_YOUR GOAL_:
Only a single number is expected: how many lines of the data hold the word "status".

--- TASK DATA Enclosed Below ---

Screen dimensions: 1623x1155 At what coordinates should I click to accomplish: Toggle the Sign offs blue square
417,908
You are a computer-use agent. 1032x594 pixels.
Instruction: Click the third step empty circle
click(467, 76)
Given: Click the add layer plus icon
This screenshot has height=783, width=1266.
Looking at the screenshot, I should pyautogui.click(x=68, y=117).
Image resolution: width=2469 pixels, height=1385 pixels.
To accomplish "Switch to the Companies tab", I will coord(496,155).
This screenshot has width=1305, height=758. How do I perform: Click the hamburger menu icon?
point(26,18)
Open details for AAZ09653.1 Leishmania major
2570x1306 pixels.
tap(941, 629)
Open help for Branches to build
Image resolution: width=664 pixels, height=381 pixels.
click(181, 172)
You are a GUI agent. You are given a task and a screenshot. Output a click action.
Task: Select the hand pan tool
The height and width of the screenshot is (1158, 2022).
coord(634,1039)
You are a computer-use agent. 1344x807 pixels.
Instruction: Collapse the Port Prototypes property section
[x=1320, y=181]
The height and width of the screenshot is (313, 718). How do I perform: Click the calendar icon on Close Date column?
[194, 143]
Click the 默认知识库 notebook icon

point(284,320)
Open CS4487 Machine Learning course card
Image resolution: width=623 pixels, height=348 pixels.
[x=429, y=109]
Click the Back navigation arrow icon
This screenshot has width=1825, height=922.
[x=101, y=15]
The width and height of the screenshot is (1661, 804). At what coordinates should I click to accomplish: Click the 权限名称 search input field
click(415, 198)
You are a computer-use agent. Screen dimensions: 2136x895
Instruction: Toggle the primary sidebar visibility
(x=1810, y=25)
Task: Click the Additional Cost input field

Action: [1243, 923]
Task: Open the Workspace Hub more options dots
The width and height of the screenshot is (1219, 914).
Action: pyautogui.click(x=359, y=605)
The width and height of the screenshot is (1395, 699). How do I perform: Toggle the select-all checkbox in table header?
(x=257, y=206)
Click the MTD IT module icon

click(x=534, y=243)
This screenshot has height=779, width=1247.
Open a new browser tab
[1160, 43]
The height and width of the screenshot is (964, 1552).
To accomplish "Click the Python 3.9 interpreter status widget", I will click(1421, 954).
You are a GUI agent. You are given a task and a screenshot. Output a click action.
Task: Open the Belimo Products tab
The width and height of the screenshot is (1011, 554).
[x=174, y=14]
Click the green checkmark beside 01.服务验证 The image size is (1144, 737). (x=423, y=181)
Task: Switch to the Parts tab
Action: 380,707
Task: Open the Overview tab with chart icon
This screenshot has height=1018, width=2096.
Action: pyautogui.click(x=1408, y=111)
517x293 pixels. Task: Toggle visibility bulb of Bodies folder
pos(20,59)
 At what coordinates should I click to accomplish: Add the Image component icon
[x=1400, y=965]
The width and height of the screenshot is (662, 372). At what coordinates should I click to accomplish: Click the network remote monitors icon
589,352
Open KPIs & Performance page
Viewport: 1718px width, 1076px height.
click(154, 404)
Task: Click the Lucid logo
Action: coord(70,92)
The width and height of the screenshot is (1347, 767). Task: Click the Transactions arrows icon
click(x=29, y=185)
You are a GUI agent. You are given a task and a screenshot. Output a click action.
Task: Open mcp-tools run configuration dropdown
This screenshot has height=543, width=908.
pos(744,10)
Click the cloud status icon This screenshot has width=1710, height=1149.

--- End of Enclosed TASK DATA ---

_RESPONSE TO THE TASK_:
2